Audience-based platforms feed the audience content they will theoretically like and adjust the recipe based on their reactions. TikTok does this concept particularly well and has a For You page that is entirely curated by TikTok their algorithm.

Creating value with creators

If audience-centric social media is a play, the creators are the actors. Creators thrive on audience-based platforms because their goal is to produce content that entertains, informs and persuades. Therefore, it’s no surprise that marketers’ primary goal when working with creators is to reach new audiences.

Companies like Meta are taking notice. Facebook is shifting its focus from news to YouTubers with a billion-dollar investment in creator features as Instagram places more creator content in its new feed suggested posts.

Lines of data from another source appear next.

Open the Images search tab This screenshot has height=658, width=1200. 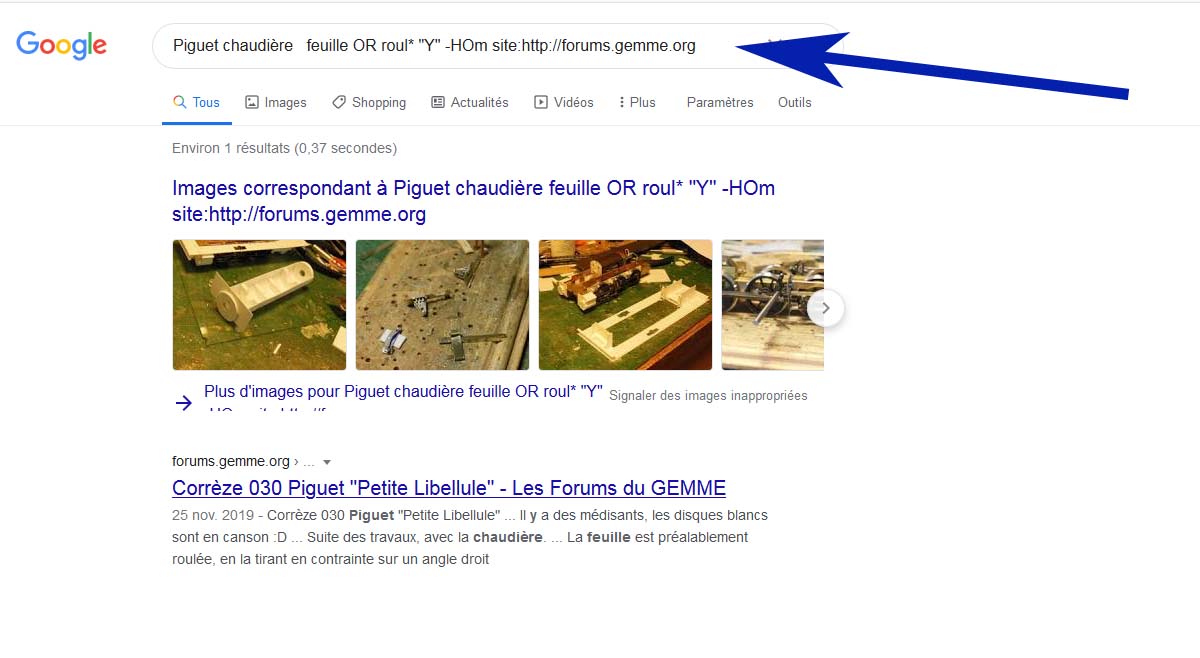(276, 102)
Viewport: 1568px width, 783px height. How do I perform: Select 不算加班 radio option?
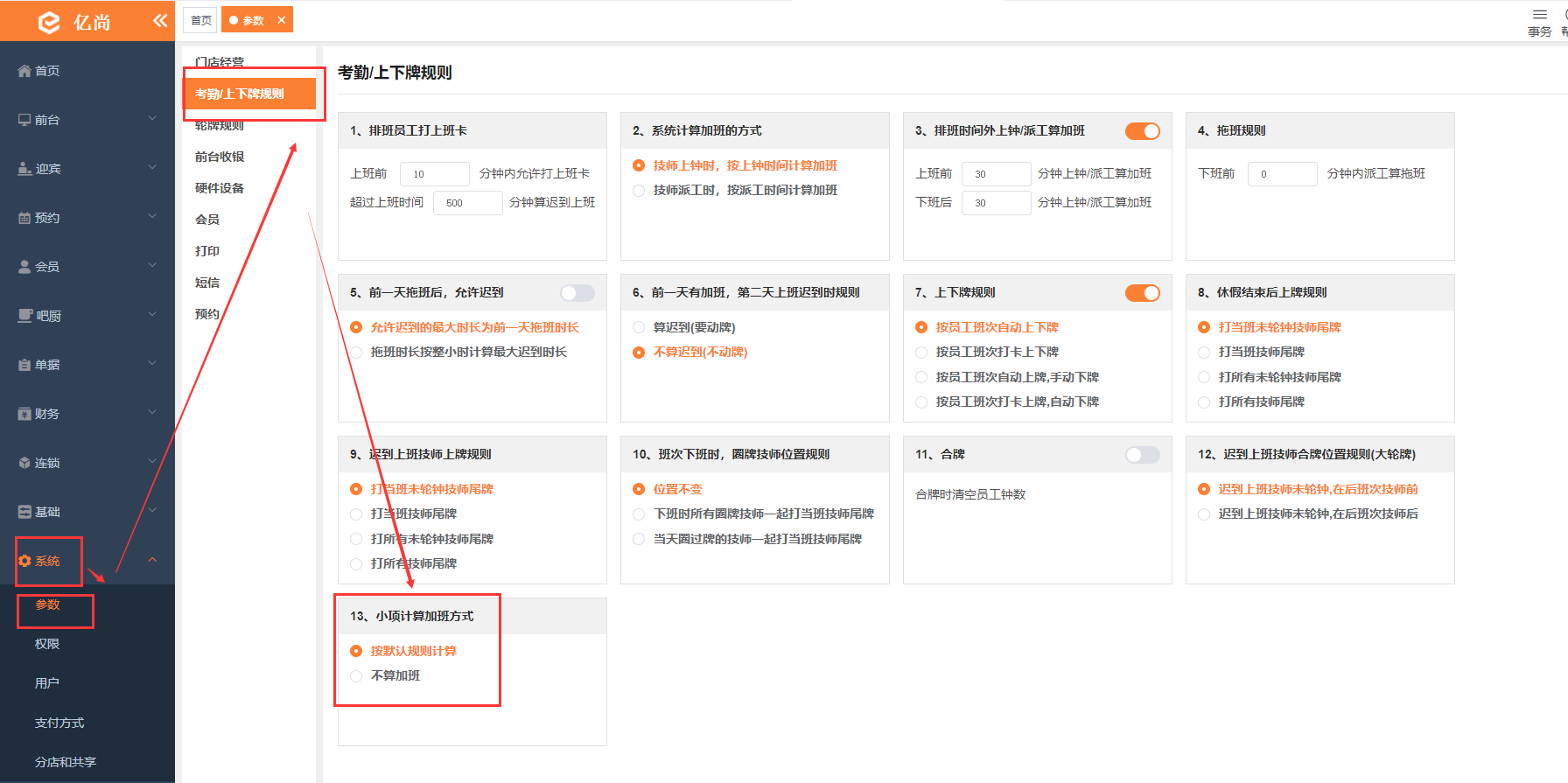point(356,676)
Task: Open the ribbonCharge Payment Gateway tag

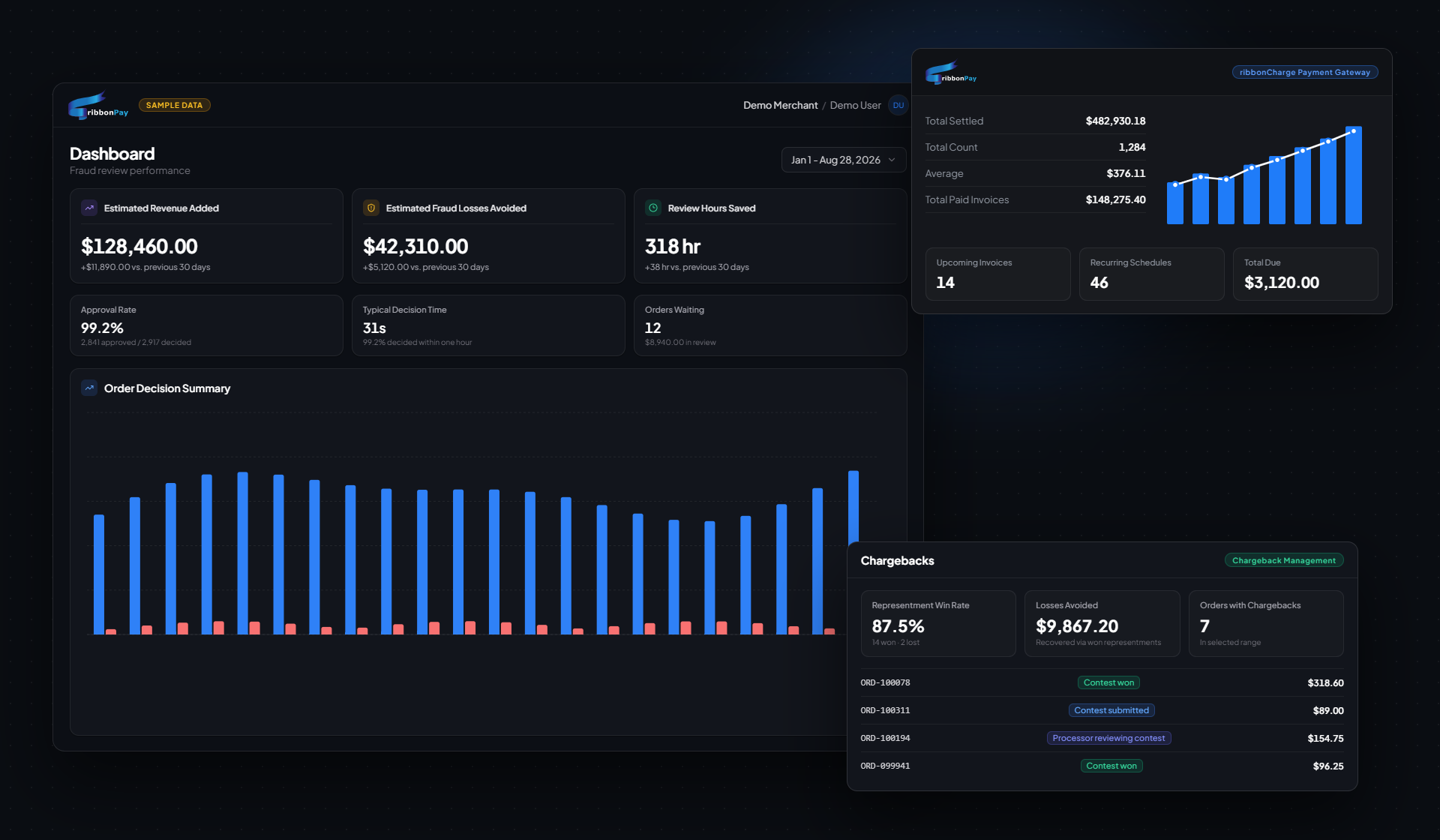Action: (1305, 73)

Diagram of the marketer's main goals

Stay up to date with your community

In a small town, people know each other, interact with each other and depend on each other. Community platforms work in the same way and focus on interpersonal relationships. In a community there are few passive observers. Everyone has a role.

Room to grow

Community platforms and features provide space for real conversations. Instead of simply commenting on posts, chat about topics. A YouTuber or brand marketer might start the conversation, but community members determine where it goes. Geneva And niche are the latest examples of these apps, offering chatroom-like spaces where people can meet over shared interests. A host may create a specific group or channel, but once they create it, it belongs to everyone.

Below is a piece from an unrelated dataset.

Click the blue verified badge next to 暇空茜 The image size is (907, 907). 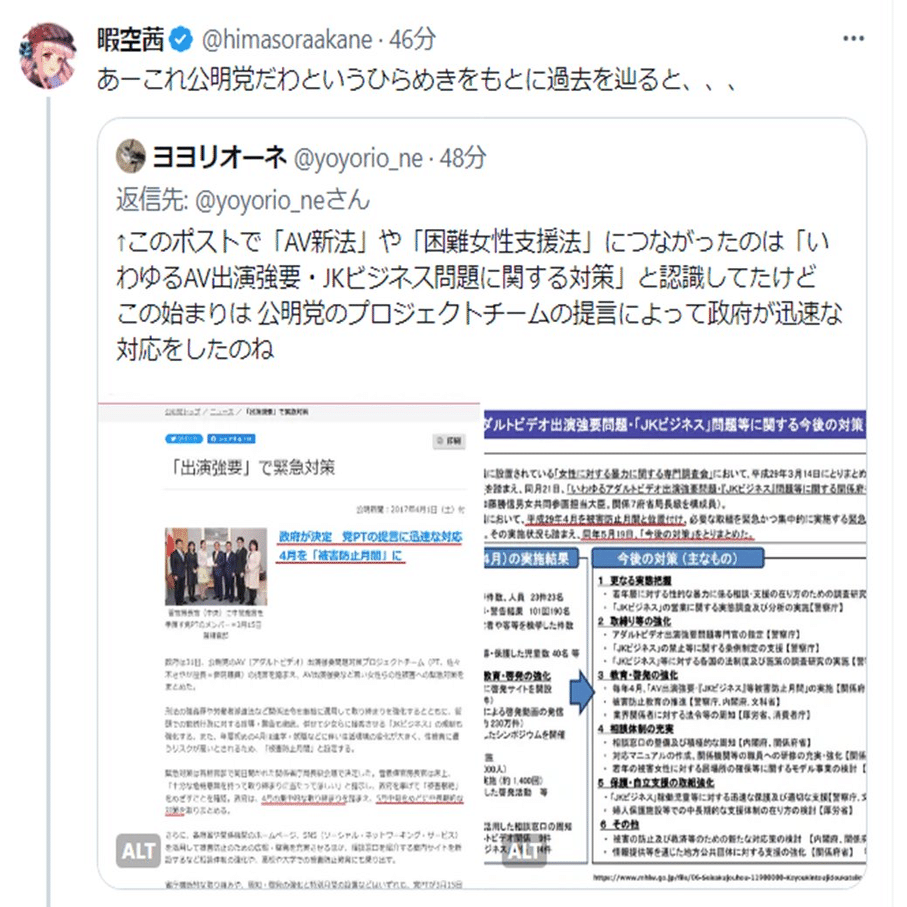[182, 39]
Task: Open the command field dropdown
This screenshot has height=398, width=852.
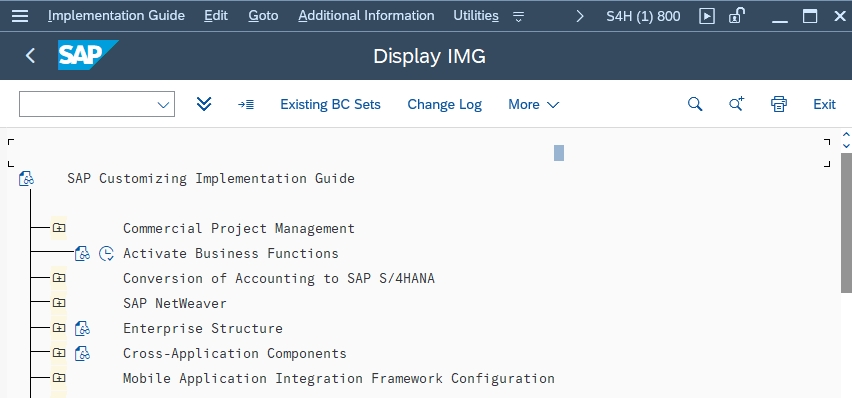Action: [163, 104]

Screenshot of a chat room in Geneva

source

Content democracies

A community’s values ​​and priorities unfold organically – there is no decree that dictates what is most important. It’s the same with community-based platforms.

While audience-based platforms use algorithms to distribute content to individuals based on their interests, community platforms allow users to decide which conversations take priority. Reddit’s The upvoting system is a prime example of this. Users give content a thumbs up or a thumbs down depending on relevance and resonance, with the highest rated content at the top. This system allows communities to decide among themselves which conversations are worth having and encourages users to connect with like-minded people.

Alignment with the platform

Brands have long known that not all platforms are created equal. But as the gap between audience and community becomes more apparent, marketers must become more focused on the platforms and features they use – whether it’s staffing social teams, producing content or measuring success.

Audience-based content should be designed to captivate the audience. This top-down approach to content is more traditional. The brand tweets, people like and retweet, and the cycle continues. Apps like TikTok, Instagram, and Facebook are great options for top-down content designed to impress.

Community-based content is being produced less. Brands need to have a strong brand voice, but not be prescriptive. Some brands are flocking to Geneva Focus groups, ambassador programs or general community building while others engage in conversations in existing communities via Ask Me Anything (AMAs) on Reddit. The most important thing to remember about community content is that your brand is not in charge. It’s a democratic process and you’re just there to get the conversation started.

What is my motivation?

Social media is and will continue to be an evolving category. As definitions change and platforms move deeper into their niches, marketers need to keep an eye on what motivates users to sign up for the service.

By keeping your customers’ or potential customers’ motivation at the heart of your social media strategy, you can always provide timely, relevant content in a way that appeals to them. The new subcategories of social media give brands the opportunity to make more targeted decisions about how and where they appear online and what success looks like.